According to the present embodiments, the spatial locations of the deposition of each formulation with the layer are defined, either to effect occupation of different three-dimensional spatial locations by different formulations, or to effect occupation of substantially the same three- dimensional location or adjacent three-dimensional locations by two or more different formulations so as to allow post deposition spatial combination of the formulations within the layer.

The present embodiments thus enable the deposition of a broad range of material combinations, and the fabrication of an object which may consist of multiple different combinations of modeling material formulations, in different parts of the object, according to the properties desired to characterize each part of the object.

A system utilized in additive manufacturing may include a receiving medium and one or more dispensing heads. The receiving medium can be, for example, a fabrication tray that may include a horizontal surface to carry the material dispensed from the printing head. In some embodiments, the receiving medium is made of, or coated by, a biocompatible material, as described herein.

The dispensing head may be, for example, a printing head having a plurality of dispensing nozzles arranged in an array of one or more rows along the longitudinal axis of the dispensing head.

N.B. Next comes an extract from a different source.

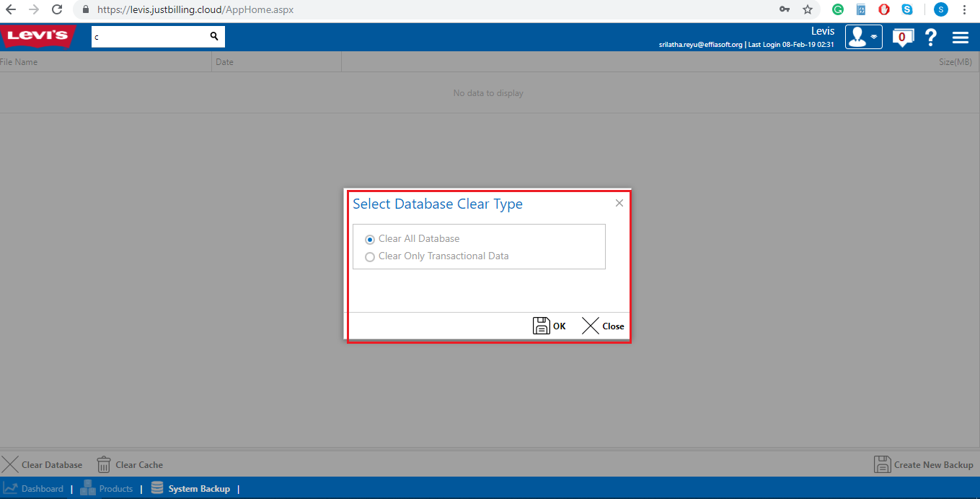Image resolution: width=980 pixels, height=499 pixels.
Task: Select Clear All Database radio option
Action: coord(370,239)
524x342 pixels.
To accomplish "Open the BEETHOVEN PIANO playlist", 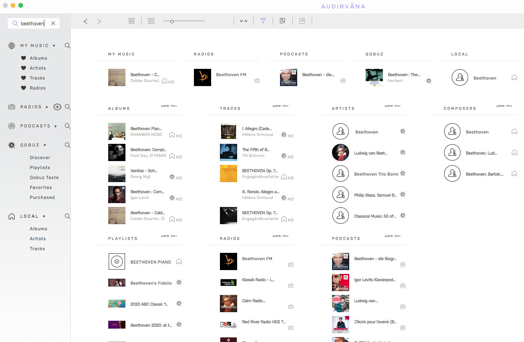I will coord(151,262).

The dispensing head may be located such that its longitudinal axis is substantially parallel to the indexing direction.

The additive manufacturing system may further include a controller, such as a microprocessor to control the AM process, for example, the movement of the dispensing head according to a pre-defined scanning plan (e.g., a CAD configuration converted to a Standard Tessellation Language (STL) format and programmed into the controller). The dispensing head may include a plurality of jetting nozzles. The jetting nozzles dispense material onto the receiving medium to create the layers representing cross sections of a 3D object.

In addition to the dispensing head, there may be a source of curing energy, for curing the dispensed building material. The curing energy is typically radiation, for example, UV radiation or heat radiation. Alternatively, there may be means for providing a curing condition other than electromagnetic or heat radiation, for example, means for cooling the dispensed building material or for contacting it with a reagent that promotes curing.

Additionally, the AM system may include a leveling device for leveling and/or establishing the height of each layer after deposition and at least partial solidification, prior to the deposition of a subsequent layer.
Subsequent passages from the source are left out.